*Passage provided*:
Although I have set replication factor 3 for /user/oozie/share/lib/ directory. All the jars under this path are available on 3 datanode but few jars are missing. Can any body suggest why this is happening and how to prevent this.
Upvotes: 8
Views: 23561
Reputation: 158
Got the same error when using Trino to connect to hive, I tried to connect HDFS from a Trino worker and found that port 9866 is not open on HDFS, opened the port on HDFS datenode and solved the problem. Related document: https://www.ibm.com/docs/en/spectrum-scale-bda?topic=requirements-firewall-recommendations-hdfs-transparency https://hadoop.apache.org/docs/r3.0.0/hadoop-project-dist/hadoop-hdfs/hdfs-default.xml
Upvotes: 0
Reputation: 1
please check the file's owner in hdfs directory, I met this issue because the owner is "root", it got solved when I changed it to "your_user".

*Working data*:
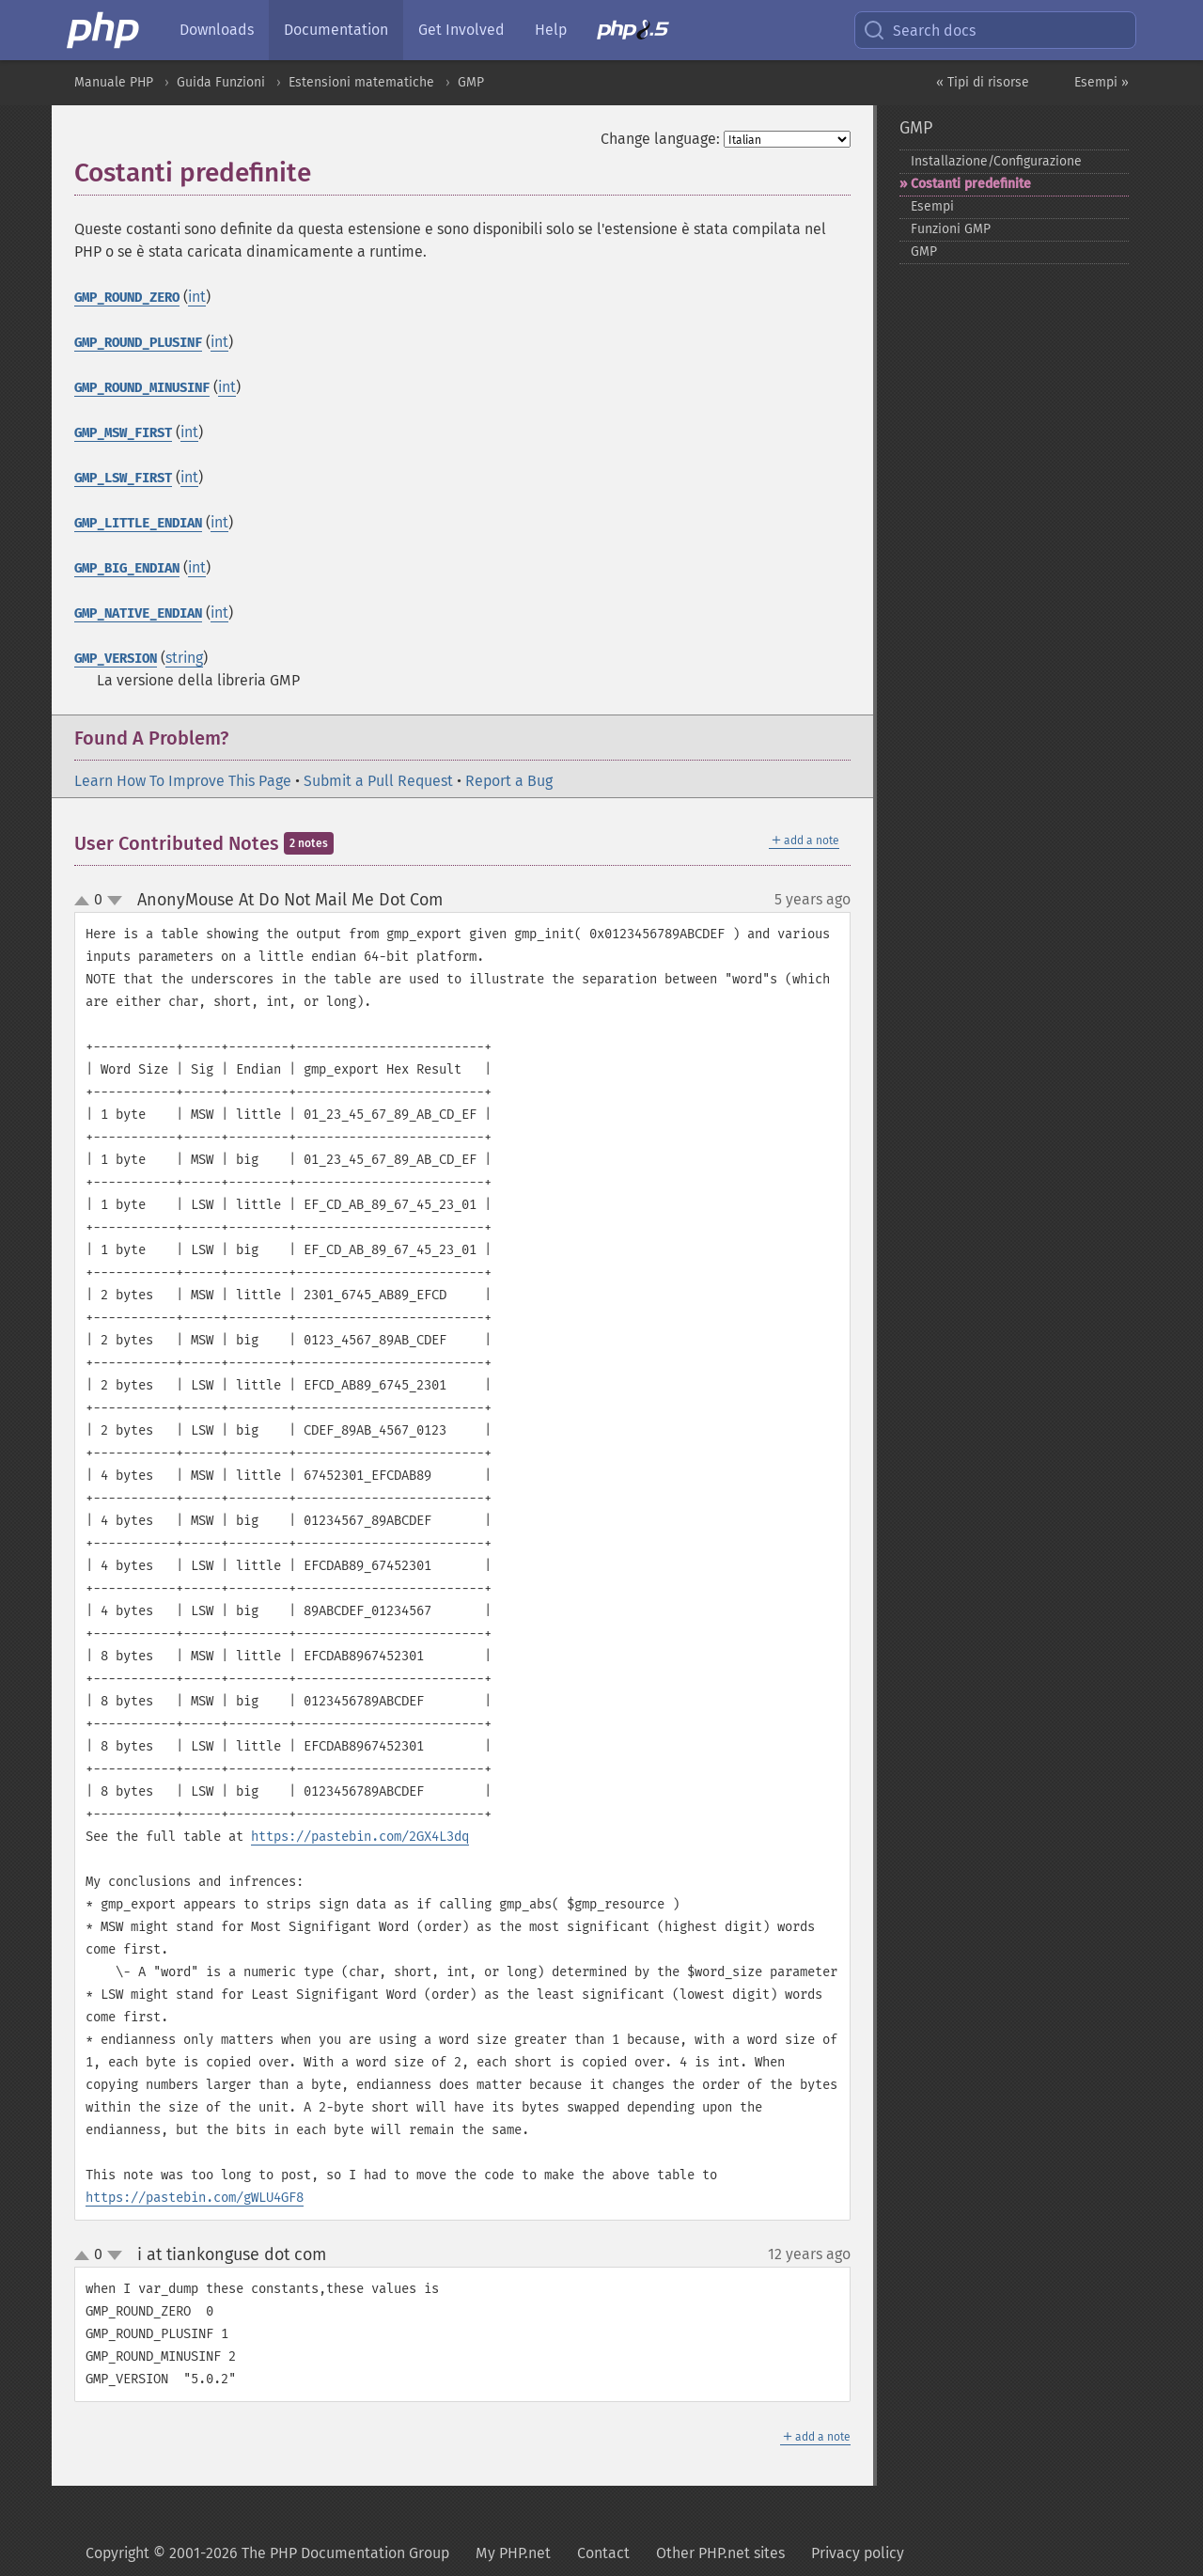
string (184, 658)
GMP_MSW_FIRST (123, 433)
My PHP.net (513, 2553)
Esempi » (1101, 82)
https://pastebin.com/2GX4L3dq (360, 1837)
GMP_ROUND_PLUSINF (138, 343)
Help (551, 30)
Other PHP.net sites (720, 2553)
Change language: (660, 139)
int (197, 297)
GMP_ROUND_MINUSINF (142, 388)
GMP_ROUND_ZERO (127, 298)
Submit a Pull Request (378, 781)
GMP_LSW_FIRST (123, 478)
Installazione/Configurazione (996, 161)
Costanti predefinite (971, 184)
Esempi (932, 206)
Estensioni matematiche (361, 82)
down (114, 900)
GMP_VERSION (115, 659)
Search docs (919, 30)
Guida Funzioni (221, 82)
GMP (471, 82)
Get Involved (461, 30)
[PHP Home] (104, 30)
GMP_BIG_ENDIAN (127, 568)
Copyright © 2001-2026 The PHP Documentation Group (267, 2553)
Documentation (336, 30)
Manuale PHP (113, 82)
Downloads (217, 30)
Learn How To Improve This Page (182, 781)
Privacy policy (857, 2553)
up (85, 901)
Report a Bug (509, 781)
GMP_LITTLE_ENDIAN (138, 523)
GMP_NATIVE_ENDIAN (138, 613)
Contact (603, 2553)
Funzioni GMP (951, 229)
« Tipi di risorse (982, 82)
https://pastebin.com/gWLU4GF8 (195, 2198)
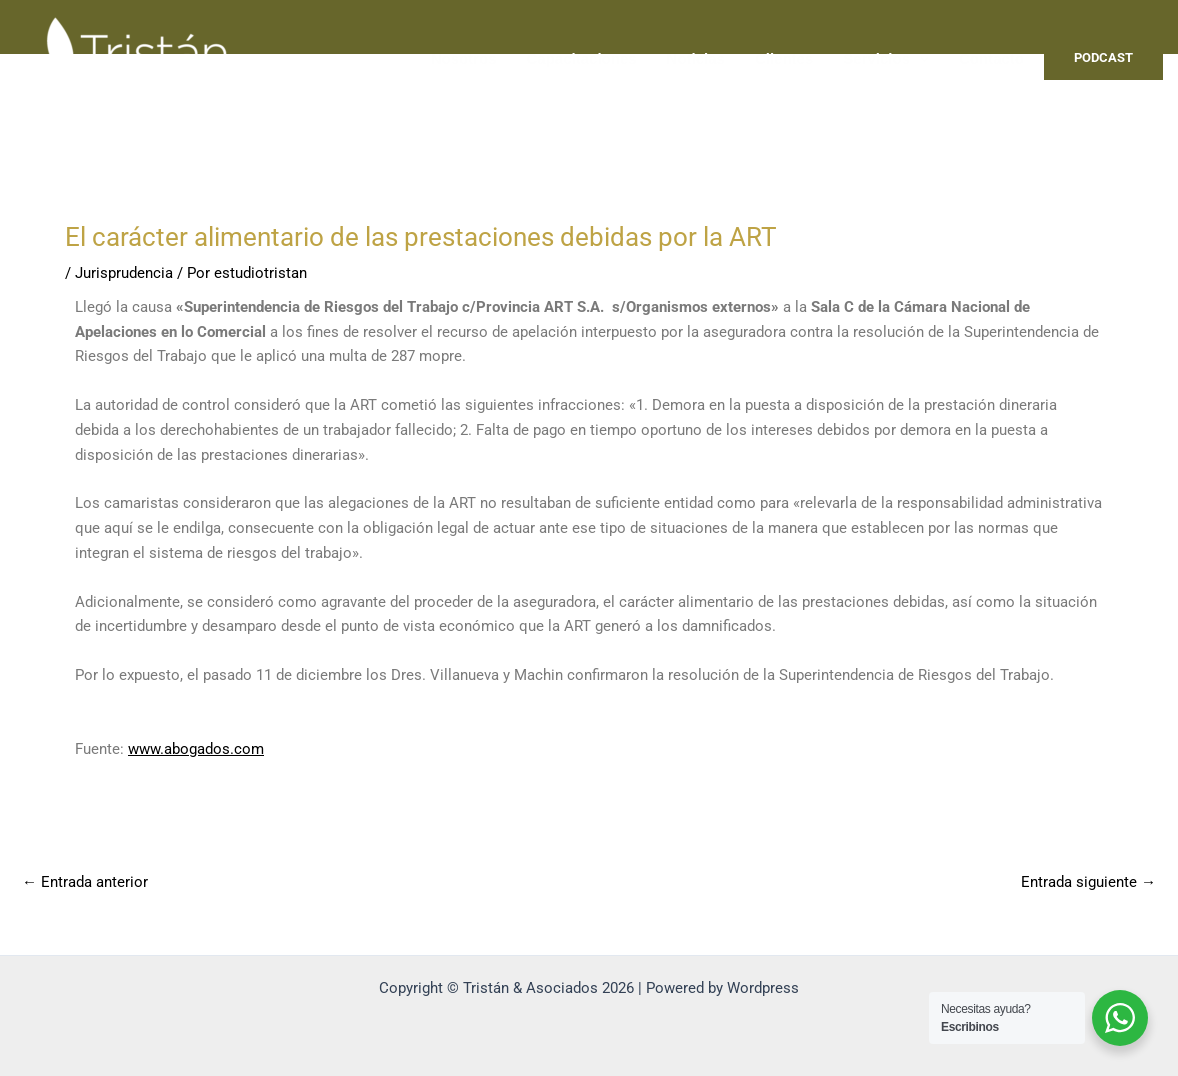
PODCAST (1103, 57)
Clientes (784, 58)
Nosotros (464, 58)
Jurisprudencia (124, 273)
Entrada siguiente (1088, 882)
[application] (919, 59)
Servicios (886, 59)
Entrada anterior (85, 882)
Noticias (696, 58)
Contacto (991, 58)
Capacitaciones (582, 58)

*Parts of the exercise*:
1. Increase every coordinate in the entries above by 107, then write out all the entries again with their full text and the new coordinates, leaving out the pictures.
2. Carry on the forum thread about jars missing despite HDFS replication from the point where it stops.

*Outputs in order*:
1.
string (291, 765)
GMP_MSW_FIRST (230, 540)
My PHP.net (620, 2660)
Esempi » (1208, 189)
https://pastebin.com/2GX4L3dq (467, 1944)
GMP_ROUND_PLUSINF (245, 450)
Help (658, 137)
Other PHP.net sites (827, 2660)
Change language: (767, 246)
int (304, 404)
GMP_ROUND_MINUSINF (249, 495)
GMP_ROUND_ZERO (234, 405)
Submit a Pull Request (485, 888)
GMP_LSW_FIRST (230, 585)
Installazione/Configurazione (1103, 268)
Costanti predefinite (1078, 291)
Esempi (1039, 313)
Estensioni matematiche (468, 189)
down (221, 1007)
GMP_VERSION (222, 766)
Search docs (1026, 137)
Guida Funzioni (328, 189)
GMP (578, 189)
Get Involved (568, 137)
[PHP Home] (211, 137)
GMP_BIG_ENDIAN (234, 675)
Copyright © 2001-2026 The PHP Documentation Group (374, 2660)
Documentation (443, 137)
Manuale PHP (220, 189)
Downloads (324, 137)
Learn How To Improve This Page (289, 888)
Privacy policy (964, 2660)
up (192, 1008)
Report a Bug (616, 888)
GMP_LITTLE_ENDIAN (245, 630)
GMP_NATIVE_ENDIAN (245, 720)
Contact (710, 2660)
Funzioni GMP (1058, 336)
« Tipi di risorse (1089, 189)
https://pastebin.com/gWLU4GF8 (302, 2305)
PODCAST (1210, 164)
Clientes (891, 165)
Nosotros (571, 165)
Jurisprudencia (231, 380)
Entrada siguiente (1195, 989)
[application] (1026, 166)
Servicios (993, 166)
Entrada anterior (192, 989)
Noticias (803, 165)
Contacto (1098, 165)
Capacitaciones (689, 165)

2.
Upvotes: 0
Reputation: 21
I was getting the same exception while trying to read a file from hdfs. The solution under the section "Clients use Hostnames when connecting to DataNodes" from this link worked for me: https://hadoop.apache.org/docs/r2.7.2/hadoop-project-dist/hadoop-hdfs/HdfsMultihoming.html#Clients_use_Hostnames_when_connecting_to_DataNodes
I added this XML block to "hdfs-site.xml" and restarted the datanode and namenode servers:
<property>
<name>dfs.client.use.datanode.hostname</name>
<value>true</value>
<description>Whether clients should use datanode hostnames when
connecting to datanodes.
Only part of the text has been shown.